Vbq #45

robamler · 2023-12-21T13:13:31Z

Implement a fast Variational Bayesian Quantization with a dynamically adjusting empirical prior.

See:

for the original proposal: Yang, Bamler, and Mandt, "Variatioinal Bayesian Quantization", ICML 2020
for an evaluation on neural network compression: Tan and Bamler, "Post-Training Neural Network Compression With Variational Bayesian Quantization", Deploy & Monitor ML Workshop at NeurIPS 2022

This will be used internally by `constriction::quant::EmpiricalDistribution`.

This enforces a discipline on private fields.

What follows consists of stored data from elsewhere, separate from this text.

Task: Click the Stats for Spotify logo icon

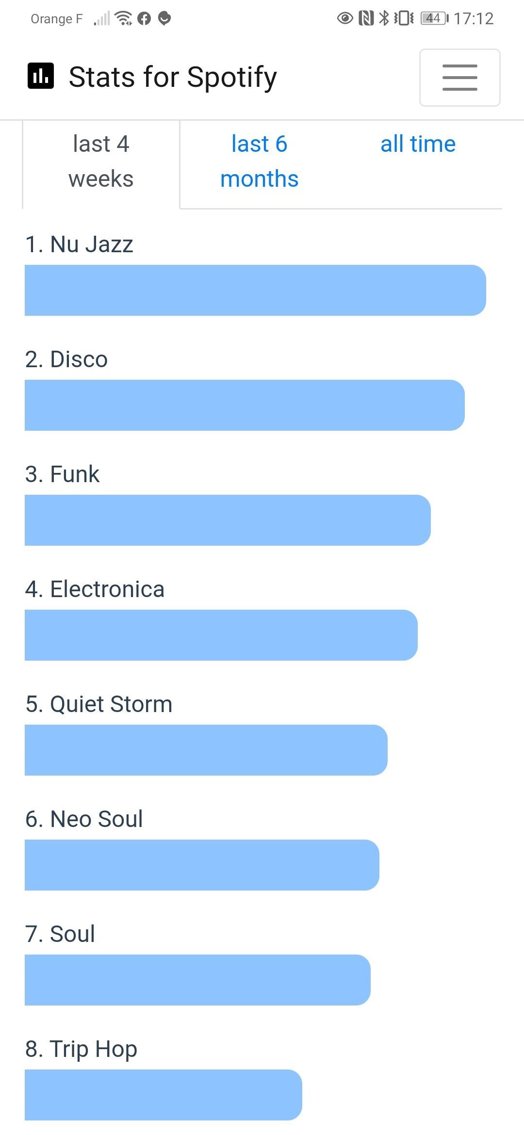Action: (x=41, y=77)
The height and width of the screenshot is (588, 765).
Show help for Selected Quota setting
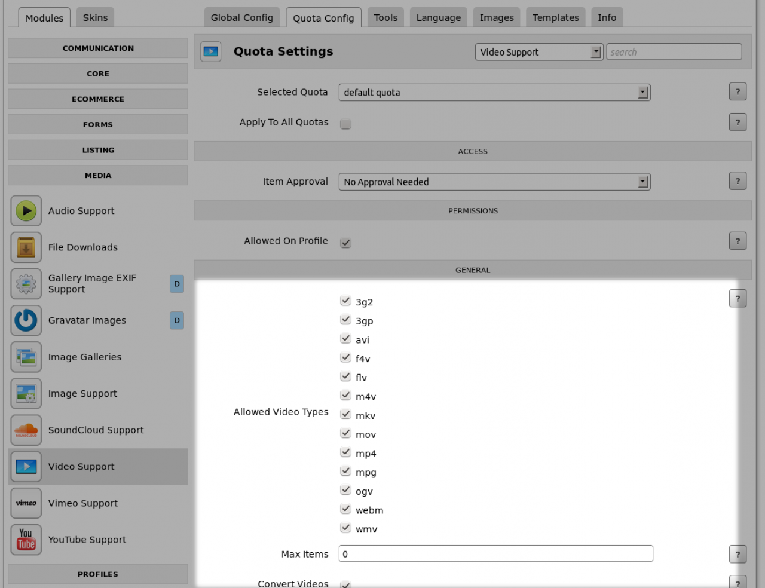point(738,92)
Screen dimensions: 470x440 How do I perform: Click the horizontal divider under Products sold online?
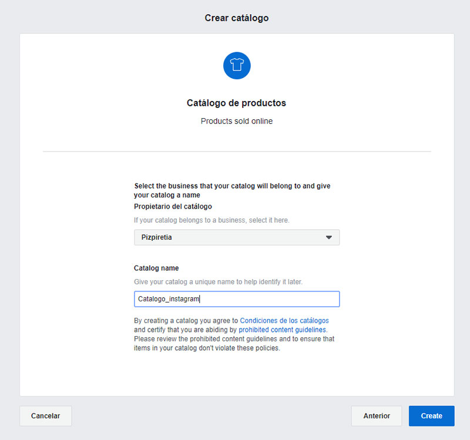click(237, 152)
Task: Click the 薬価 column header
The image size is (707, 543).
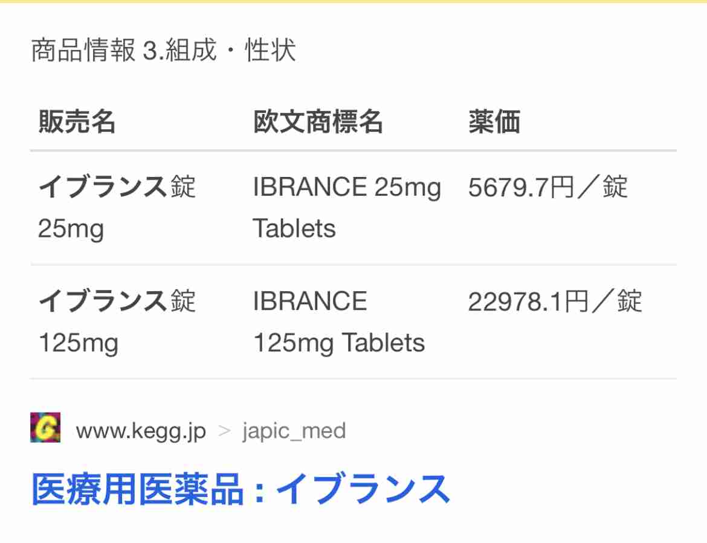Action: click(494, 121)
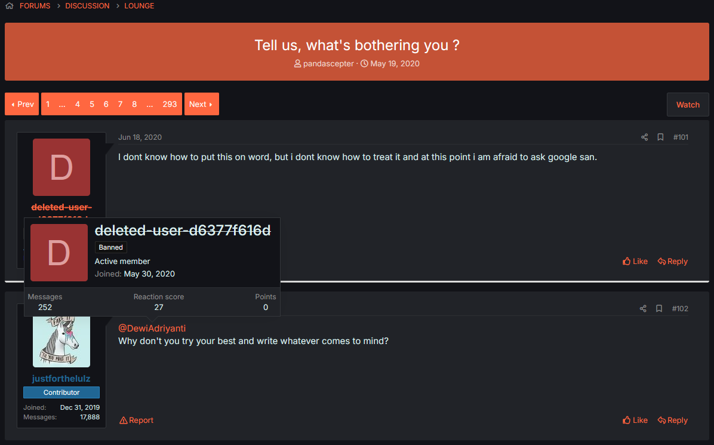The height and width of the screenshot is (445, 714).
Task: Expand the ellipsis after page 8
Action: click(150, 105)
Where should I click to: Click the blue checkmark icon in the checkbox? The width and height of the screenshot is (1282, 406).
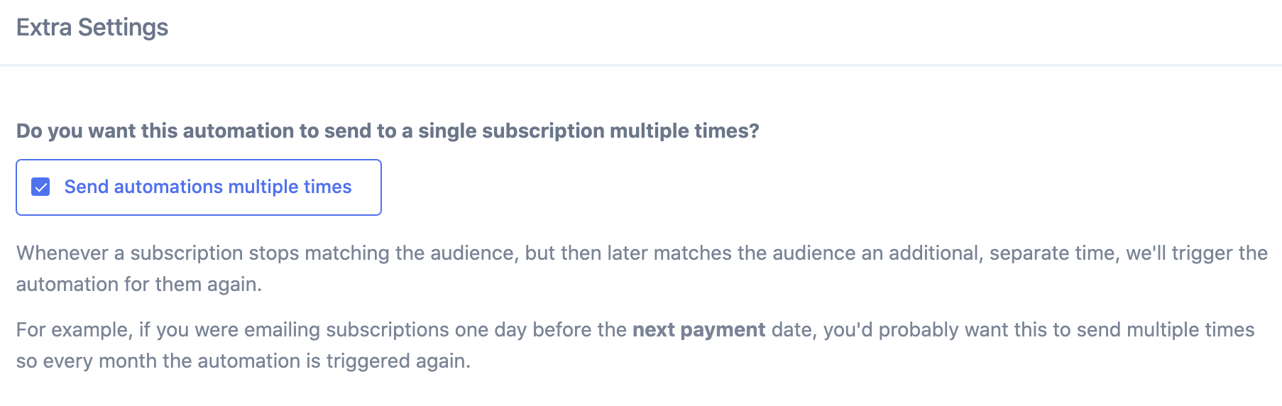(40, 187)
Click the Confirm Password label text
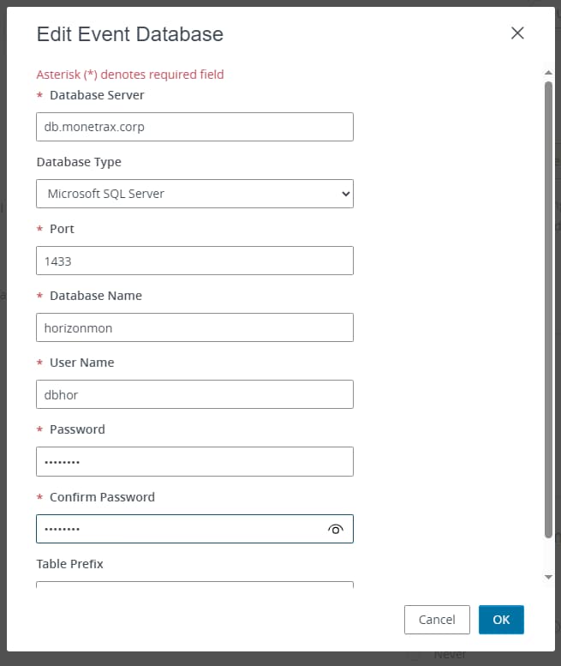Image resolution: width=561 pixels, height=666 pixels. pyautogui.click(x=102, y=497)
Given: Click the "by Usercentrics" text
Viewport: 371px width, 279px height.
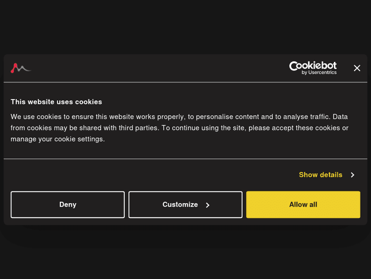Looking at the screenshot, I should [319, 73].

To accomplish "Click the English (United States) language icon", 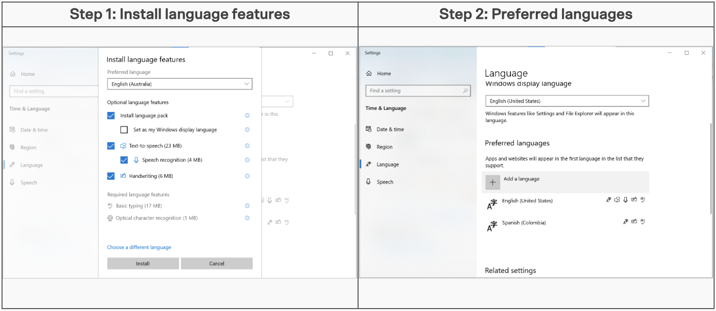I will [x=492, y=204].
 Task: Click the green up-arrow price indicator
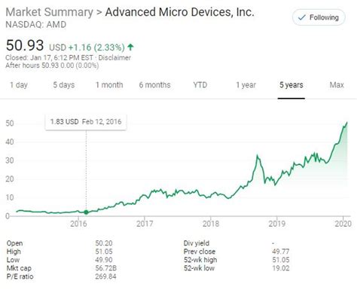(x=130, y=47)
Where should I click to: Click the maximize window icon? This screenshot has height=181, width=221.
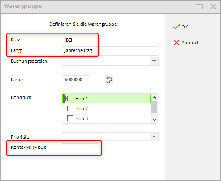199,7
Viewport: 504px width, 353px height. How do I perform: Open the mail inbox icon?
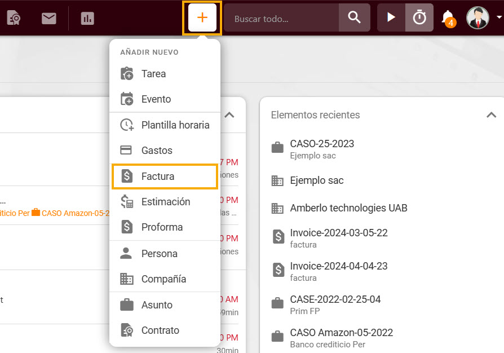48,17
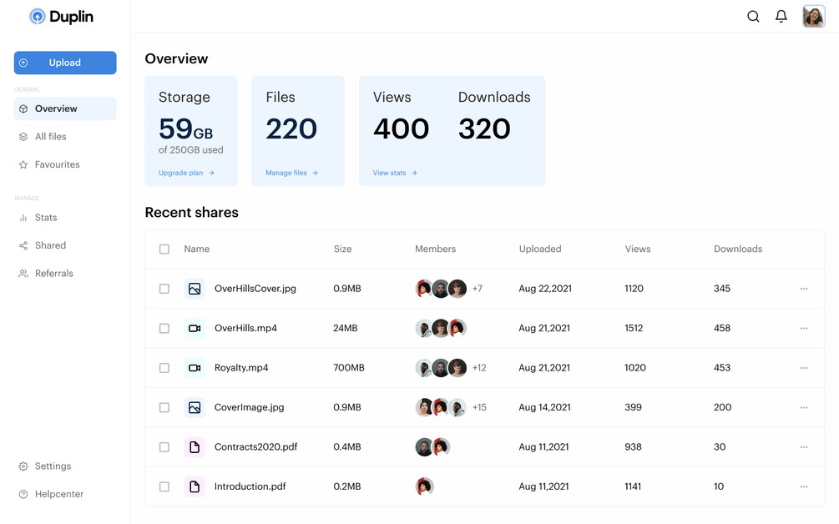This screenshot has width=839, height=524.
Task: Select all files with header checkbox
Action: tap(164, 249)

This avoids confusion because both `pos` and `accum` can be used as a "key" when searching for an entry. Accordingly, the type parameter for pos is now `P`. Also, rename `amount` to `count` to indicate that this should probably be an integer (so that tree restructuring operations don't lead to rounding errors).

Now the tests pass miri.

Includes unit tests, which pass (also in miri).

Add tests for `left_cumulative` and `quantile_function` in empty and almost empty trees.

Removes the parent pointers from all nodes in an `AugmentedBTree` as these turn out to be unnecessary for our use cases. This greatly simplifies the implementation because it removes aliasing, so we can use normal owned pointers (`Box`) and no longer need to deal with raw pointers. It should also make the implementation trivially unwind safe, which wasn't obviously the case before.

This is actually a no-op for the types for which we've used `BoundedVec` so far, but it wouldn't be for a `BoundedVec<T, CAP>` where `T` implements `Drop`.

Implements `BoundedVec<T, CAP>` as a wrapper around `BoundedPairOfVecs<T, (), CAP>`, and combine the fields `separators` and `first_child` of `NonLeafNode` into a single field whose type enforces that the two always have the same length. This makes it a bit easier to reason about the implementation of `NonLeafNode::insert`.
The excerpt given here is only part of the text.